NextState = State + Ts.*[XDot;XDotDot;ThetaDot;ThetaDotDot];
% Copy next state to next observation.
NextObs = NextState;
% Check terminal condition.
X = NextObs(1);
Theta = NextObs(3);
IsDone = abs(X) > DisplacementThreshold || abs(Theta) > AngleThreshold;
% Calculate reward.
if ~IsDone
    Reward = RewardForNotFalling;
else
    Reward = PenaltyForFalling;
end
end
Use rlFunctionEnv to create a custom environment object using the observation and action specification, and the names of your step and reset functions.
env = rlFunctionEnv(ObsInfo,ActInfo,"myStepFunction","myResetFunction");
To verify the operation of your environment, rlFunctionEnv automatically calls validateEnvironment after creating the environment.
Pass Additional Arguments Using Anonymous Functions
While the custom reset and step functions that you must pass to rlFunctionEnv must have exactly zero and two arguments, respectively, you can avoid this limitation by using anonymous functions. Specifically, you define the reset and step functions to be passed to rlFunctionEnv as anonymous functions (with zero and two arguments, respectively). In turn, these anonymous functions, call your custom functions that have additional arguments.
For example, to pass the additional arguments arg1 and arg2 to both the step and reset function, you can write the following functions.
[InitialObservation,Info] = myResetFunction(arg1,arg2) [Observation,Reward,IsDone,Info] = myStepFunction(Action,Info,arg1,arg2)

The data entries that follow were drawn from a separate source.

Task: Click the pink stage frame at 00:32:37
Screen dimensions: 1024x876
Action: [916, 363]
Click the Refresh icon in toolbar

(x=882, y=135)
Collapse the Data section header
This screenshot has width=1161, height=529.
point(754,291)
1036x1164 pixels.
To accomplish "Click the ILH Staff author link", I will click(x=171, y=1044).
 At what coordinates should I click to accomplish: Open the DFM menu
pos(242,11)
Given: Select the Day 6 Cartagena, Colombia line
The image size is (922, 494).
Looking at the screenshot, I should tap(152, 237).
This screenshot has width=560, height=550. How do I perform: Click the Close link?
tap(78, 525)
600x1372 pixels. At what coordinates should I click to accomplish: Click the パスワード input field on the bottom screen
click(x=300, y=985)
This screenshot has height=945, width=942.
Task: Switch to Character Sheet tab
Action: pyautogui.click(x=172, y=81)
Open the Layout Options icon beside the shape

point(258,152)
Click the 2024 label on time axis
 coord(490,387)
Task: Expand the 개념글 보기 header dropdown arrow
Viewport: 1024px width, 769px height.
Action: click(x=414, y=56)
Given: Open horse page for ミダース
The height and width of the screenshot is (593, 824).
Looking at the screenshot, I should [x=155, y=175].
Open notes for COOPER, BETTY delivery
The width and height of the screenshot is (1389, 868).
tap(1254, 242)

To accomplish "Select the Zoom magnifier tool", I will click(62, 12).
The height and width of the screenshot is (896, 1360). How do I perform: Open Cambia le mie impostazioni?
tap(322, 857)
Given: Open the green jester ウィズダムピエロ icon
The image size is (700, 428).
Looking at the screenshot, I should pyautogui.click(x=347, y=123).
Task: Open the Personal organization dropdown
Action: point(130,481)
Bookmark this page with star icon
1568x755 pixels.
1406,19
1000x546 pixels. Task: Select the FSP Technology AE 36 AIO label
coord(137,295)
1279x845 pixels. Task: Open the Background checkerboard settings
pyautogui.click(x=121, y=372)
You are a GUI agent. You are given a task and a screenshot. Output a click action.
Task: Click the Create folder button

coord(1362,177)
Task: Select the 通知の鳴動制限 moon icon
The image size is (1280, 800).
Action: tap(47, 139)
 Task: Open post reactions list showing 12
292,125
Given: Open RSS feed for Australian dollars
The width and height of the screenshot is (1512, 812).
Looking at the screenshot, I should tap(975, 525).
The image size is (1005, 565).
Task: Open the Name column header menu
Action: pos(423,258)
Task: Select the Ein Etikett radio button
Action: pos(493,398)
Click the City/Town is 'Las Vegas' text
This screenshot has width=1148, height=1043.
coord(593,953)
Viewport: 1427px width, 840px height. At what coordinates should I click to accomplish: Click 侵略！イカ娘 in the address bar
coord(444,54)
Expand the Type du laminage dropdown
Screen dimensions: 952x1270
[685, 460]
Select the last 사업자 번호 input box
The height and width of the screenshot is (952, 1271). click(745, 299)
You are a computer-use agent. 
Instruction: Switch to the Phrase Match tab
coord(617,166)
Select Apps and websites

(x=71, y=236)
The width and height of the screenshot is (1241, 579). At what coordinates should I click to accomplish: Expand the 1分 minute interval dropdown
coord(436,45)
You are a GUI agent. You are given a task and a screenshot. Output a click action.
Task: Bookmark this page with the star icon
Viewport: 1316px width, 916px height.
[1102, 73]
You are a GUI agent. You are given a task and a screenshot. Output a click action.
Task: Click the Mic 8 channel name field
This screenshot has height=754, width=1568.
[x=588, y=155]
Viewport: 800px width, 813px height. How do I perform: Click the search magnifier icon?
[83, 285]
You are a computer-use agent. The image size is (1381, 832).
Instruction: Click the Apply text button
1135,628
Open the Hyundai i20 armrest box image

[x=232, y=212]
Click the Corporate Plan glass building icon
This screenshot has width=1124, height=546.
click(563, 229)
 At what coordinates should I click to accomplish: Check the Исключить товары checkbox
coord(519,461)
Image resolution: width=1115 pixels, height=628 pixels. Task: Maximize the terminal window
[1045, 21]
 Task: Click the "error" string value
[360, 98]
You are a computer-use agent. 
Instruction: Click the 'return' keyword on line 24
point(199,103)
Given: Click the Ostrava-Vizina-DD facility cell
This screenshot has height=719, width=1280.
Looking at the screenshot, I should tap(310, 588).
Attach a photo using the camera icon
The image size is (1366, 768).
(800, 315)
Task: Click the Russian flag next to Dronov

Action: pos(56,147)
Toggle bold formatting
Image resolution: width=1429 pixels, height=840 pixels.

Then, with arg1 and arg2 in the MATLAB workspace, define the following handles to anonymous reset and step functions with zero and two arguments, respectively.
ResetHandle = @() myResetFunction(arg1,arg2); StepHandle = @(Action,Info) myStepFunction(Action,Info,arg1,arg2);
If arg1 and arg2 are available at the time that ResetHandle and StepHandle are created, the workspaces of both anonymous functions include those values. The values persist within the function workspaces even if you clear the variables from the MATLAB workspace. When ResetHandle and StepHandle are evaluated, they invoke myResetFunction and myStepFunction and pass them a copy of arg1 and arg2. For more information, see Anonymous Functions.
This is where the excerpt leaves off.